In conclusion, this study is based on previous studies which demonstrated that stenosis of the arterial blood vessel could be detected by analyzing the characteristic changes in the waveform of VWM. In this work, the operating principle of the pulse radar sensor for detection of VWM was derived theoretically and the performance of the VWM monitoring system was verified clinically. The VWM monitoring system was applied to detect the flow dysfunction in AVFs on patients who were receiving the hemodialysis treatment. Harmonic ratios derived from the FFT spectrum of the VWM monitoring signals were used as the input features to a SVM classification algorithm. Ten-fold cross validation results revealed an excellent correlation between the VWM monitor and UD flow monitor. To ensure the operation reliability of the VWM monitoring system, the long-term reproducibility of the as developed VWM monitoring system will be evaluated in the near future.

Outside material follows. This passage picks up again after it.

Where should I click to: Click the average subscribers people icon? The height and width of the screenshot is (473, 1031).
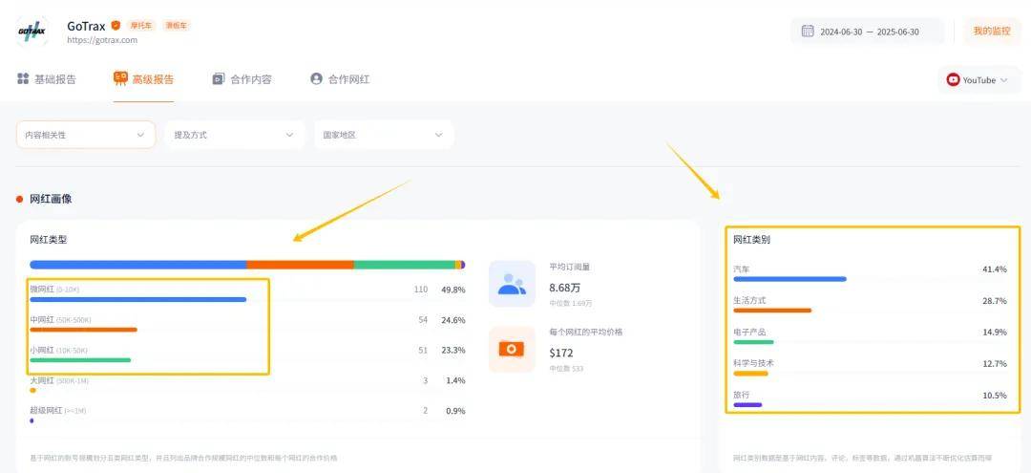(x=512, y=284)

By adapting the two-level detection threshold method for early detection, the VWM monitoring technique for self-tests at home, or regular screening in hemodialysis centers, can provide the benefits of both reducing the present workload in testing AVF flow dysfunction in the hospital, as well as assuring the quality of care needed to preserve AVF patency. Meanwhile, the long-term reproducibility of the as developed VWM monitoring system should be evaluated in the near future.